# [REQUIREMENT]
Copy each line below in which the word "scrollbar" occurs.

----- ENTRIES SUPPLIED -----

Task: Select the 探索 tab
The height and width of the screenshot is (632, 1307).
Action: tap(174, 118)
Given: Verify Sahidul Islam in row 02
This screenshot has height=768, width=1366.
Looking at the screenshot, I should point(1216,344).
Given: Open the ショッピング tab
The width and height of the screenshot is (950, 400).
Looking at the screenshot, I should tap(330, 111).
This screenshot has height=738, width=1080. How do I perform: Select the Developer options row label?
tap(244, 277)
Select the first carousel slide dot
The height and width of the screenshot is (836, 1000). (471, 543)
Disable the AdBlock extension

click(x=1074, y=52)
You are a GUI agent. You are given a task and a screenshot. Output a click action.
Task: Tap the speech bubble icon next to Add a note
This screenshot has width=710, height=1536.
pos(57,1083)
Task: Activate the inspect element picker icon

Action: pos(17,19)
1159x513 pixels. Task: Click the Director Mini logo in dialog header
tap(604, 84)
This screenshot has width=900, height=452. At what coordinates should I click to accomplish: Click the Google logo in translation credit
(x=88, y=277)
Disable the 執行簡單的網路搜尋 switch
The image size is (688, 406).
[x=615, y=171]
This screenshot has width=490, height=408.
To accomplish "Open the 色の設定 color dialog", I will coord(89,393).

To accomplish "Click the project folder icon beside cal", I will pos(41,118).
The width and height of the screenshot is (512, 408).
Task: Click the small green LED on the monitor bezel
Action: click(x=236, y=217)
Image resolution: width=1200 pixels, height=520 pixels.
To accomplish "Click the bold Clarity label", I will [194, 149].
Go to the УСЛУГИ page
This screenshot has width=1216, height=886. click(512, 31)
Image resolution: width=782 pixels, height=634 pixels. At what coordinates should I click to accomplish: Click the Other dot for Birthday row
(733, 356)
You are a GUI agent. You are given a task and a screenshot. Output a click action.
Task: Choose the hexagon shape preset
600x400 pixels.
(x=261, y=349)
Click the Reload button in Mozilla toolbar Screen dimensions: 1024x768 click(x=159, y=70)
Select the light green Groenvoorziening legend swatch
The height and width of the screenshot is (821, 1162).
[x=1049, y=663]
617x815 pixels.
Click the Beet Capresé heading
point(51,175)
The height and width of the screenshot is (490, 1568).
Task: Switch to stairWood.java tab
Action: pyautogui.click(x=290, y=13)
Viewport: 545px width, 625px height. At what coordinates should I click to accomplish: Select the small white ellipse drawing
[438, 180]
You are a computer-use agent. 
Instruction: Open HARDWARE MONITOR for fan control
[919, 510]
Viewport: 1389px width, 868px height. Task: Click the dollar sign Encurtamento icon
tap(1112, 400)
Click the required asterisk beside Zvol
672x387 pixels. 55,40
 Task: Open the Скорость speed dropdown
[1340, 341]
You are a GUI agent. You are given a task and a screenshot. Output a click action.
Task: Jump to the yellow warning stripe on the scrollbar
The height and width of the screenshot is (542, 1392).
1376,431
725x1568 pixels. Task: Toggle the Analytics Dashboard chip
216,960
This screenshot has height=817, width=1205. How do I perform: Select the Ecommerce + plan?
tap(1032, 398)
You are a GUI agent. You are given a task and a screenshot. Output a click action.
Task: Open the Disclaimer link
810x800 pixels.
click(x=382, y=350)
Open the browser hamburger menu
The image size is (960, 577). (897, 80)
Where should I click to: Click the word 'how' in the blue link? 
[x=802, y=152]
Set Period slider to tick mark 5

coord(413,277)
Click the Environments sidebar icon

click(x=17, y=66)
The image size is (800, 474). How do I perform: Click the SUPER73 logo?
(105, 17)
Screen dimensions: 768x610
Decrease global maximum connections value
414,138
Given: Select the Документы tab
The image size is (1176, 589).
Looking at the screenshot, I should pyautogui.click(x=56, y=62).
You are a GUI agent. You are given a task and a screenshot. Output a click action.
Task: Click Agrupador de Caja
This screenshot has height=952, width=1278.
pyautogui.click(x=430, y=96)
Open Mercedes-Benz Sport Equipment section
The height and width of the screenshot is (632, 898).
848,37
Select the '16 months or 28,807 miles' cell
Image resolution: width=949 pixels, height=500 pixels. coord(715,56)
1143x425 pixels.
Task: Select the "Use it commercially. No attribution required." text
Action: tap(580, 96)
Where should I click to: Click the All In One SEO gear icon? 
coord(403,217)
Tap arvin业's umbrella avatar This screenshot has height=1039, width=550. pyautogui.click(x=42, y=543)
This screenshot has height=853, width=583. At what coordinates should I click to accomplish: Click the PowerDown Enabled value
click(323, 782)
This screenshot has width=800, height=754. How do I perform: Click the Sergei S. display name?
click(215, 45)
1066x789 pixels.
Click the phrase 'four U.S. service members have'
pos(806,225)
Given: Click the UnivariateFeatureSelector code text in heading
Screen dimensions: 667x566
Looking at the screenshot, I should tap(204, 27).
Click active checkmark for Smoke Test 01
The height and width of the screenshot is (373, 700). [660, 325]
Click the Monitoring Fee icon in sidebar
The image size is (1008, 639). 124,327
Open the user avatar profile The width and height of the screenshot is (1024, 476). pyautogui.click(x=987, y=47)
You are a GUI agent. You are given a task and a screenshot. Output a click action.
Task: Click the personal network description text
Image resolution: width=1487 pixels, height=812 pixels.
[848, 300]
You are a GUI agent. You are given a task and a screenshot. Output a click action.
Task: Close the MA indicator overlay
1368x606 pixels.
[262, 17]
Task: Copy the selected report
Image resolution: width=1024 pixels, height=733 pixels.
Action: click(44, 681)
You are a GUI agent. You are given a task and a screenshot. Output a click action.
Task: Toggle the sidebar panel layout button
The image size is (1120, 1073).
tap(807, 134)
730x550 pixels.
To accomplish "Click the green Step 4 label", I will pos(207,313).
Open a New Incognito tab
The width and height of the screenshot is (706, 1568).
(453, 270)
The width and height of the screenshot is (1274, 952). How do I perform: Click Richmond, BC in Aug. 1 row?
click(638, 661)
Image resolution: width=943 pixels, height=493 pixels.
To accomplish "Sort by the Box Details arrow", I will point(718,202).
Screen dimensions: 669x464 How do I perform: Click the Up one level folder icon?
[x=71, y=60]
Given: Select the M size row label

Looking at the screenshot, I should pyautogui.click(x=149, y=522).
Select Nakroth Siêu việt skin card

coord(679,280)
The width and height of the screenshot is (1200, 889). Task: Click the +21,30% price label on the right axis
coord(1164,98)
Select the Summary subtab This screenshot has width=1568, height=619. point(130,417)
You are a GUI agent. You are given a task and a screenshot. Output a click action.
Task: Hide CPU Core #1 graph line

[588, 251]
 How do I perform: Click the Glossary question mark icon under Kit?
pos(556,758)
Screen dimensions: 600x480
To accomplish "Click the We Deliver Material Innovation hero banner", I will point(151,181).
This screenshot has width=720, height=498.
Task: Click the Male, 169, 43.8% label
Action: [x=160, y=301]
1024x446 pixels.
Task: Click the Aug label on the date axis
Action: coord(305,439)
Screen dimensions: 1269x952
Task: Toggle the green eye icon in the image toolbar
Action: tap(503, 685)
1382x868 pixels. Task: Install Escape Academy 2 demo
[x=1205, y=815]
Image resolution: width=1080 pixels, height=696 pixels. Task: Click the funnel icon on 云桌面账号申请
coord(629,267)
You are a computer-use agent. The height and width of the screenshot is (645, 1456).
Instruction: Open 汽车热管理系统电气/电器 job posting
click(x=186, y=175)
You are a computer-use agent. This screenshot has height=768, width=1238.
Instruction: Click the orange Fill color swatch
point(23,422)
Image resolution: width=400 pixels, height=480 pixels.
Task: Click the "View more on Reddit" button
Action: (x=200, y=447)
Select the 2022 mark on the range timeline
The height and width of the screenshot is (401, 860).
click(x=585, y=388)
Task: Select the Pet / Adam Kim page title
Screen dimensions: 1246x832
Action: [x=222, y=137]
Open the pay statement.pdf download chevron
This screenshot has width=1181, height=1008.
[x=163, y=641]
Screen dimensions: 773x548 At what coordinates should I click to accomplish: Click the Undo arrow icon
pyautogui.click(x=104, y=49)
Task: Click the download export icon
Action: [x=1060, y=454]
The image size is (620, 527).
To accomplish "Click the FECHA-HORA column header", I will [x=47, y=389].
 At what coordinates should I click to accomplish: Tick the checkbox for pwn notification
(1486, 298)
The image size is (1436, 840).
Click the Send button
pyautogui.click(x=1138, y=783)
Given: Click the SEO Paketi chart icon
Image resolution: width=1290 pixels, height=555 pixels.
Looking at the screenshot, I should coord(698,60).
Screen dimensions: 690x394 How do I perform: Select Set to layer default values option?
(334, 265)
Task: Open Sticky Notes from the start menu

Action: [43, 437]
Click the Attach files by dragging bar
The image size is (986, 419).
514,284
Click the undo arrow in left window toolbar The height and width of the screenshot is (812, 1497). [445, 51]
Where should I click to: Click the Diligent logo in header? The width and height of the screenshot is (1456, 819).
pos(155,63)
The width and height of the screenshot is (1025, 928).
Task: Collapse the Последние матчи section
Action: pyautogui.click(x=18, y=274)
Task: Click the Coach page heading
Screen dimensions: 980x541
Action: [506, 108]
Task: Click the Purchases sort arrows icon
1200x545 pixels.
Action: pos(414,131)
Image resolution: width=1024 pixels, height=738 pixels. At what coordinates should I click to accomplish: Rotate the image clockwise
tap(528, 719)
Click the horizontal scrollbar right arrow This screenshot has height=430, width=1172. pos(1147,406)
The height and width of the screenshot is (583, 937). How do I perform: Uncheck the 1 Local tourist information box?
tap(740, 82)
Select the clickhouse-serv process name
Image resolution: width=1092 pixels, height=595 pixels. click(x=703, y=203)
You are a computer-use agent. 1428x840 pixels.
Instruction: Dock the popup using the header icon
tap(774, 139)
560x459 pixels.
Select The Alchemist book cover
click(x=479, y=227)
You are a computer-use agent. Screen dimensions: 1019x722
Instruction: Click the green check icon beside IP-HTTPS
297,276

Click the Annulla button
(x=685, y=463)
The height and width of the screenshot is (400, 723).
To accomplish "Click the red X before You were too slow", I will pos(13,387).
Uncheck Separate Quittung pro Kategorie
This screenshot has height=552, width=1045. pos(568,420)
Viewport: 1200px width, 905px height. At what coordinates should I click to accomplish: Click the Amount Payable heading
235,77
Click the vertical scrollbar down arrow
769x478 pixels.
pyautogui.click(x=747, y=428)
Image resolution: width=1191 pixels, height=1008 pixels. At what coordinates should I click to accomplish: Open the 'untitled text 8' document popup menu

-----

# [REPLY]
Task: Jump to the yellow warning stripe on the scrollbar
Click the horizontal scrollbar right arrow This screenshot has height=430, width=1172. pos(1147,406)
Click the vertical scrollbar down arrow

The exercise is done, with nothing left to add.